According to the sources, "the wild-fire broke out Thursday, January 9, (8 p.m. local time0. "It was started in a nun's residence and burnt down over 100 houses located on the back side of their main prayer hall."
According to Chinese state-run media reports, 'It took more than six hours and the efforts of 2,500 paramilitary officers, police, government workers, monks and herdsman, as well as fire trucks and other firefighting equipment to bring the fire under control.'
Photos and video footage however showed Serta Larung Gar and its residences of Tibetan nuns engulfed in flames that turned the night sky red.
Chinese media reports also said that more than 450 rescuers, police and firefighters took part in relief efforts. 'Efforts to put out the fire had no result. The huge flames were seen throughout the whole area,' sources added.
Sources said that 'the local officials and volunteers responded to the blaze and brought it under control some 10 hours after it broke out, the Buddhist academy in Serta County, (Chinese: Serthar County, province of Sichuan) eastern Tibet.'
"The damage to the nun's residences had been extensive, no lives were lost in the incident, only two Buddhist nuns were slightly wounded and they were taken to the county hospital," the sources added.
“On behalf of the Central Tibetan Administration and the Tibetan people, I expressed deep concern over the destruction caused by the fire in Serthar region, especially damages caused to the prominent Larung Gar Buddhist Institute," said Dr. Lobsang Sangay, democratically-elected Tibetan leader and political successor to His Holiness the Dalai Lama on Saturday.
"We hope and call for the quick restoration of this important learning centre so that it could continue to contribute to the preservation and promotion of study of Tibetan Buddhism and culture,” Dr Sangay added.

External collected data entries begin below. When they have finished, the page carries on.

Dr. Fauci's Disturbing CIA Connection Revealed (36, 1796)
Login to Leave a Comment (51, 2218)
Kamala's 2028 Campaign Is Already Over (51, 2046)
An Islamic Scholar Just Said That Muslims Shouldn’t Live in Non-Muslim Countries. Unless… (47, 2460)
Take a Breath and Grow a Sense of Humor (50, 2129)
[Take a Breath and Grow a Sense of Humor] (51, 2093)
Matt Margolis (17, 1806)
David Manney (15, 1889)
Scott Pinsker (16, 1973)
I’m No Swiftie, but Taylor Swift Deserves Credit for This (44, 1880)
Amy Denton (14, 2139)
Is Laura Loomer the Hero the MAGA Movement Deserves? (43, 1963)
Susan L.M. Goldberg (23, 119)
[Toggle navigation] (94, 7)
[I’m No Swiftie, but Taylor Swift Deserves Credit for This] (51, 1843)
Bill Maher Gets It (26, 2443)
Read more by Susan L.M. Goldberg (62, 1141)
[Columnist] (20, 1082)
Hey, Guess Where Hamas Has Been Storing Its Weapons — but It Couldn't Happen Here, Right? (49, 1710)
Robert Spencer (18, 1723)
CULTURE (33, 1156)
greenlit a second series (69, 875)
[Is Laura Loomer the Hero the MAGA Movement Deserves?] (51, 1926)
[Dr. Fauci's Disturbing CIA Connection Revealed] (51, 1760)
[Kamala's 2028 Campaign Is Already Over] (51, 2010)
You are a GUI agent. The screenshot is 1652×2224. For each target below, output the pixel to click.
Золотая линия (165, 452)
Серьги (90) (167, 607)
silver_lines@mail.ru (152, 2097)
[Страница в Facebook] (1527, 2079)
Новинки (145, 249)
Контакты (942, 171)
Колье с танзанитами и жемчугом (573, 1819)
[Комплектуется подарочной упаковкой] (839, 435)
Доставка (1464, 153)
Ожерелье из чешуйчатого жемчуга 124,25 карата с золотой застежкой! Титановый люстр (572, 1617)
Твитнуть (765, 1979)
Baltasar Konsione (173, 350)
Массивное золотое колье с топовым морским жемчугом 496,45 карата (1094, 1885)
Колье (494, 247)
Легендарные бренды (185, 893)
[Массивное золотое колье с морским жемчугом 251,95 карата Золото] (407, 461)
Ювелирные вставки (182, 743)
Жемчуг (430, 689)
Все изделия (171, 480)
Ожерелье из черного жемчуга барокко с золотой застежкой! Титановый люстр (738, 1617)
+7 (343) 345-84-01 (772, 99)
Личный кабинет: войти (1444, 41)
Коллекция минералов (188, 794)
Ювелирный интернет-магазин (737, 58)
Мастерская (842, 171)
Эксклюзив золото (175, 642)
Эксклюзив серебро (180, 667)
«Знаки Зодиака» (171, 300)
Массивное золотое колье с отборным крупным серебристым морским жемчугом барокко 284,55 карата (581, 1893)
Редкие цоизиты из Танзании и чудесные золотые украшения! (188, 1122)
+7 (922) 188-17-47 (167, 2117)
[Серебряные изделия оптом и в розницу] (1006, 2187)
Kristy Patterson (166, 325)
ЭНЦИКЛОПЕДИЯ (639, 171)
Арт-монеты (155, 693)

The Larung Gar Academy is located more than 4,000 meters (13,000 feet) above sea level. It was founded in 1980 by the late Khenpo Jigme Phuntsok, a prominent Buddhist scholar who played an important in revitalising the teaching of Tibetan Buddhism.
The institution is now home to tens of thousands of monks, nuns and students, who study the major texts of Buddhist philosophy and Tantra, the dialectics and logic, advanced levels of Tibetan grammar and composition.